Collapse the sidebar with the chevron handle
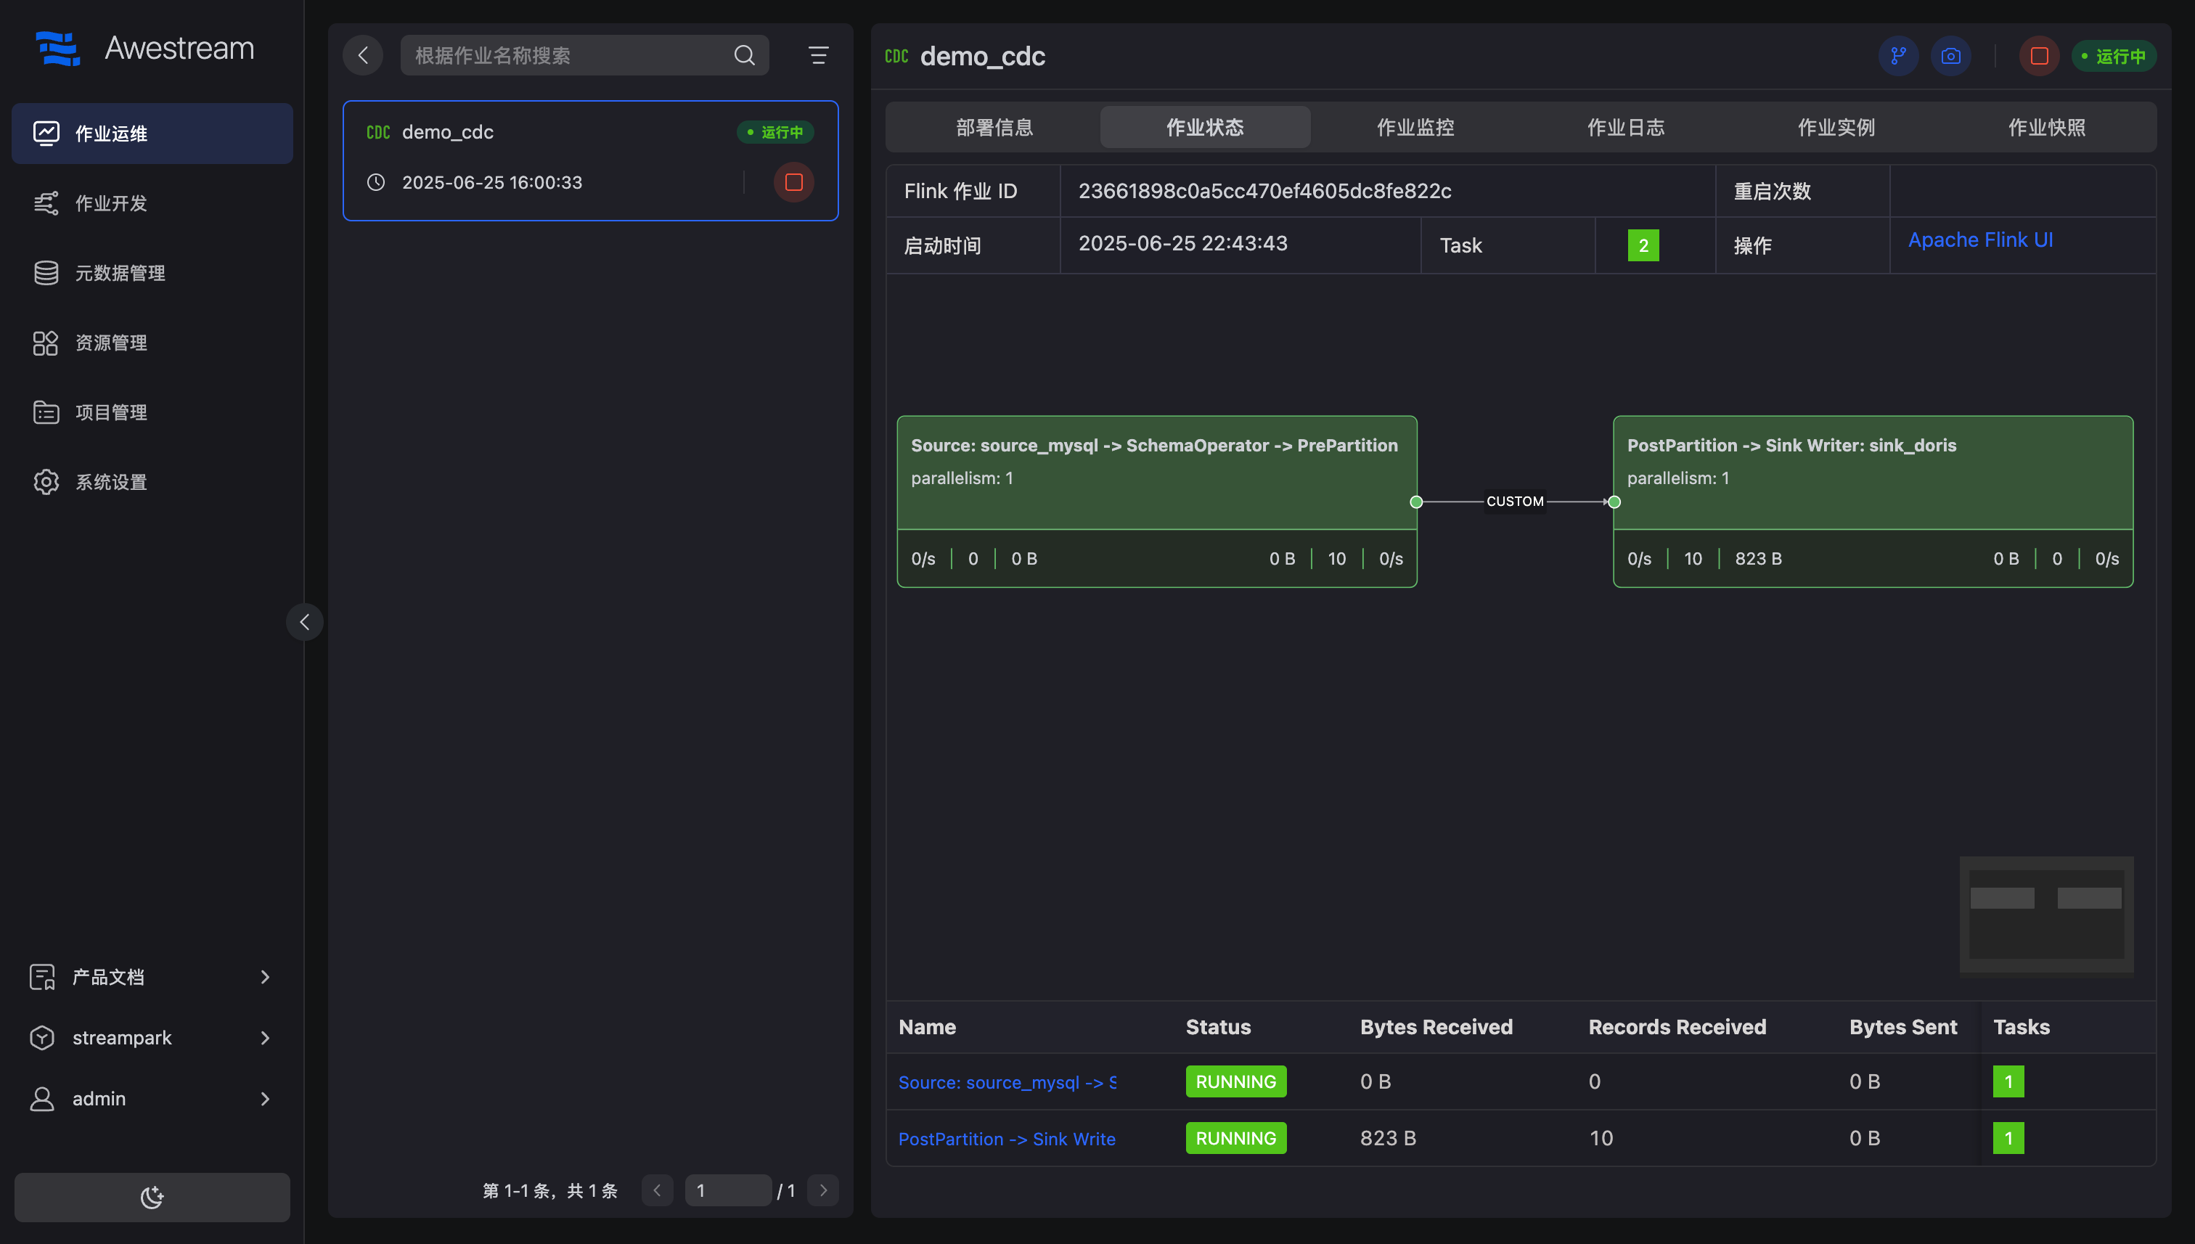point(304,622)
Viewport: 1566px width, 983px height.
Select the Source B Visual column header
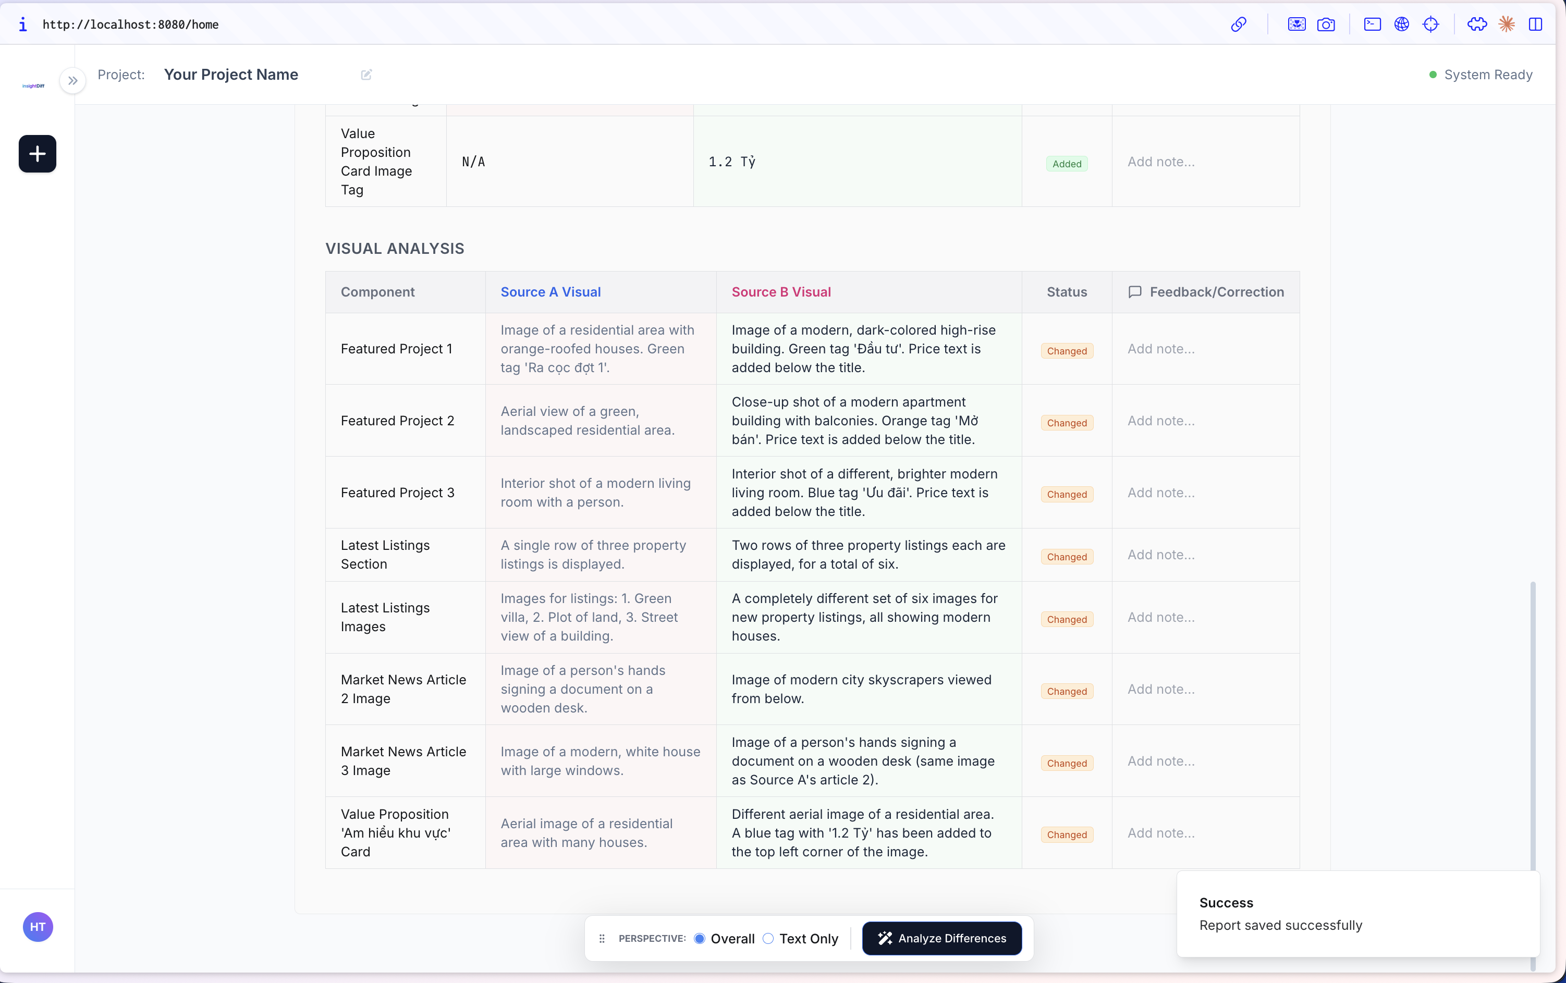[x=781, y=292]
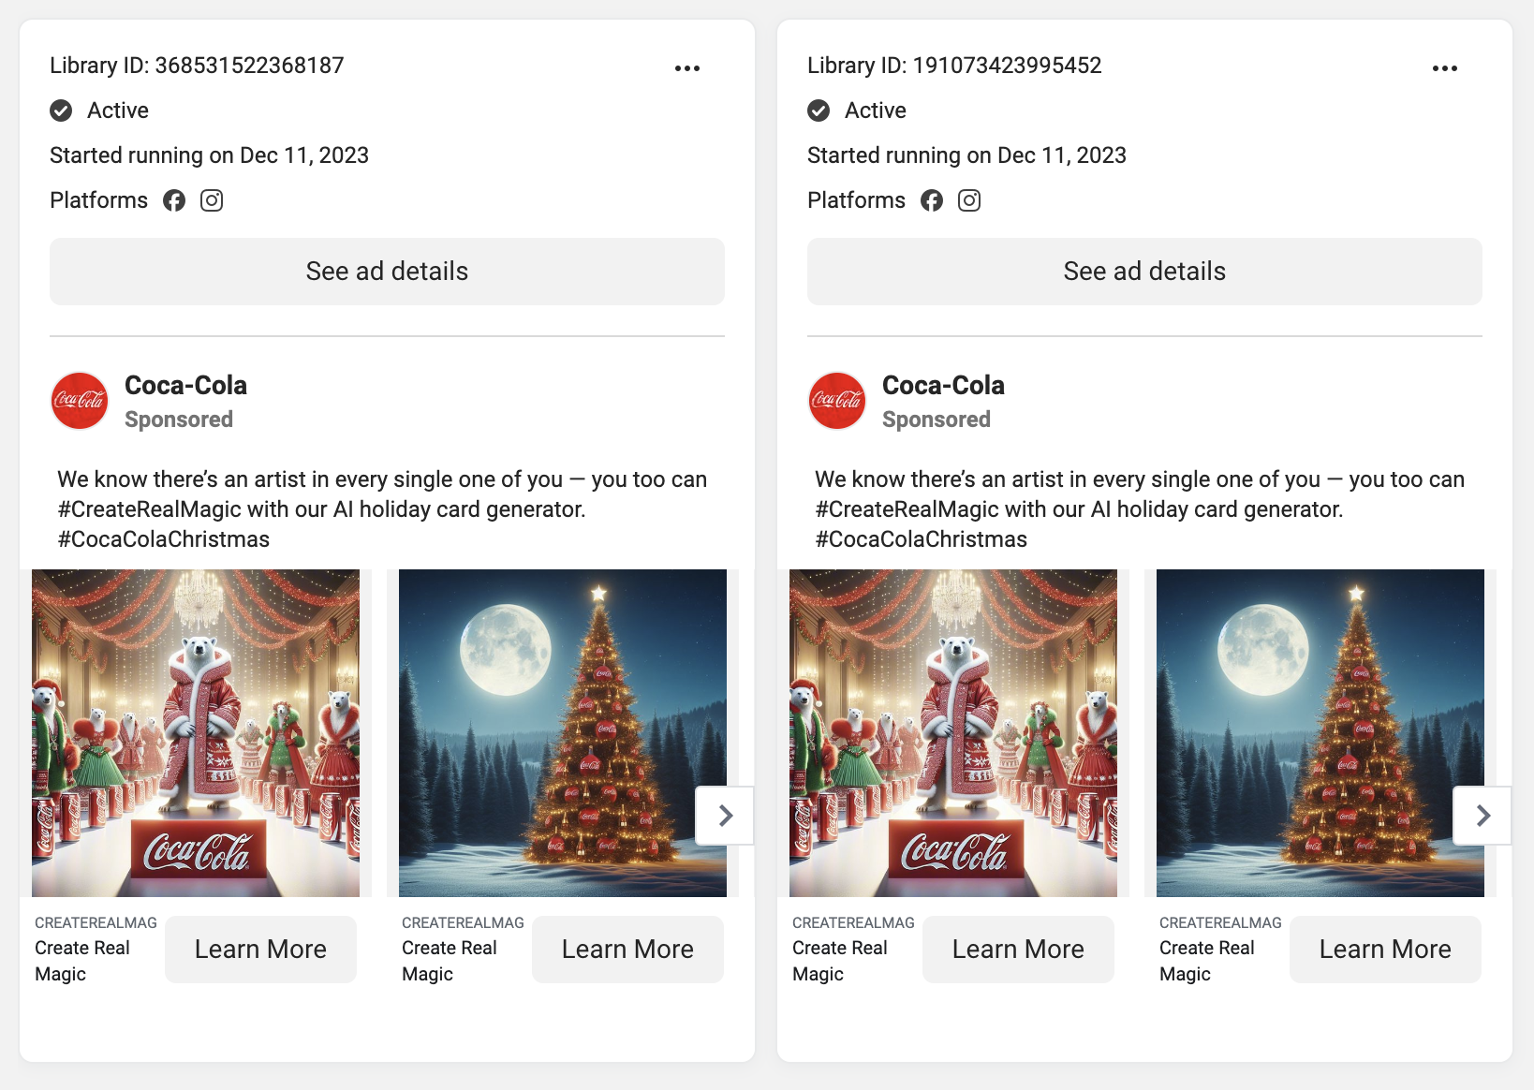Click the Instagram platform icon on the left ad
The image size is (1534, 1090).
coord(212,200)
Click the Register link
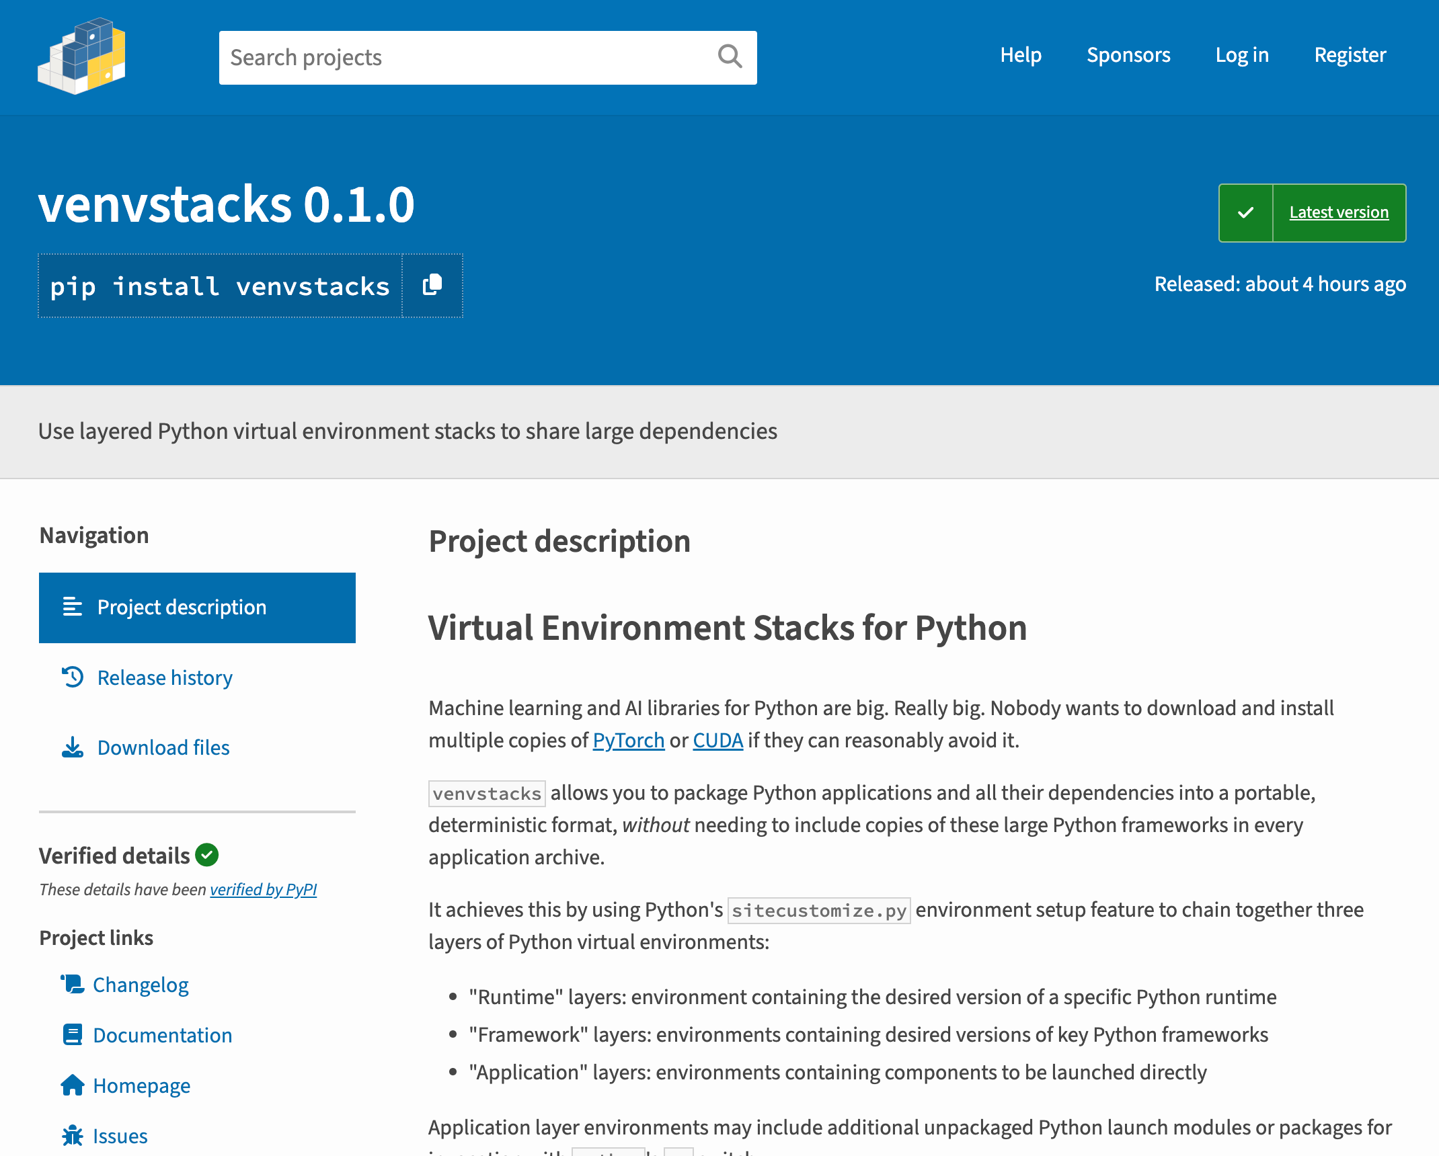The width and height of the screenshot is (1439, 1156). coord(1350,55)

■ TASK PROMPT
Retype precisely, and only, the lines from the one holding "Viewport: 1566px width, 983px height." through the final line of the data above, with the pictures omitted.

■ YOUR RESPONSE
Viewport: 1566px width, 983px height.
Select the Source B Visual column header
[x=781, y=292]
Click the Instagram platform icon on the left ad
The image size is (1534, 1090).
coord(212,200)
Click the Register link
The width and height of the screenshot is (1439, 1156). coord(1350,55)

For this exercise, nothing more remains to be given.